● Exercise: Within the material below, find each line bearing the word "Expand" and present it.

● Input for this task:
>>

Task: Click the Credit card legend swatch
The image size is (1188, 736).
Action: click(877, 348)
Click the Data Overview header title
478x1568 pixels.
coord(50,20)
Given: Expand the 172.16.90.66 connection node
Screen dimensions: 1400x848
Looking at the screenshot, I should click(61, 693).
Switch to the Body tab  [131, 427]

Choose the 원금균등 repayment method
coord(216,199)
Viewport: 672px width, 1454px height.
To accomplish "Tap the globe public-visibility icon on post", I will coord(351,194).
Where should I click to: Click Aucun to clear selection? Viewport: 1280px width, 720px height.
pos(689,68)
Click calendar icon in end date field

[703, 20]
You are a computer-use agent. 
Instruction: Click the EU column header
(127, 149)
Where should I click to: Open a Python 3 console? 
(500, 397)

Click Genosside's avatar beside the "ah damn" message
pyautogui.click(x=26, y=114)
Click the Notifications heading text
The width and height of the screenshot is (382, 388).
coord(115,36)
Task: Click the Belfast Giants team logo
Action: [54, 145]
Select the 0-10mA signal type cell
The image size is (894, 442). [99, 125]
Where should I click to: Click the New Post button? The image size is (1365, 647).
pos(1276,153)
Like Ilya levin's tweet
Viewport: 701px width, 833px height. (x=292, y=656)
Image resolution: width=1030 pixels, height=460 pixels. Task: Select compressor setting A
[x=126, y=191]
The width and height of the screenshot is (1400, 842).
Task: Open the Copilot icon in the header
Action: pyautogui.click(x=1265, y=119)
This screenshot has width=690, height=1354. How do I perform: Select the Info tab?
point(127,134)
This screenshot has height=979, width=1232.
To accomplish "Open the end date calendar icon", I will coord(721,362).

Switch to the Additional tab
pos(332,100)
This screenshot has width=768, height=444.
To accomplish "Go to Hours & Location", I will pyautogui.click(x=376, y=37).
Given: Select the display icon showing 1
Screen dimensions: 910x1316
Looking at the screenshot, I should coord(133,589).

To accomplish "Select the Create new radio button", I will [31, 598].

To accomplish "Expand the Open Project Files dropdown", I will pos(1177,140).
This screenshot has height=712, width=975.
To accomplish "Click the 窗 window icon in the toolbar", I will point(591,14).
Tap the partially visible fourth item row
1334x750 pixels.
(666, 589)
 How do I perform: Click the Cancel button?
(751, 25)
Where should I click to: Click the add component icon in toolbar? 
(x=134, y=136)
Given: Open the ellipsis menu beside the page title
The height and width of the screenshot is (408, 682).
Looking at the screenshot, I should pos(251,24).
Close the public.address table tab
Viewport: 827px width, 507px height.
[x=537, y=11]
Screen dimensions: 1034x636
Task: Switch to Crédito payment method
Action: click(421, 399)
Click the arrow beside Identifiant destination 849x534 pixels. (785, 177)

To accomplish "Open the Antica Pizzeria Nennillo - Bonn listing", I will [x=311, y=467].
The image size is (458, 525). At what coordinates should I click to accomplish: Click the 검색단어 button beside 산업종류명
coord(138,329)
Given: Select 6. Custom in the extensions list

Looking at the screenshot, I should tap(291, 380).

<<

● Your solution:
Given: Expand the 172.16.90.66 connection node
To accomplish "Expand the Open Project Files dropdown", I will pos(1177,140).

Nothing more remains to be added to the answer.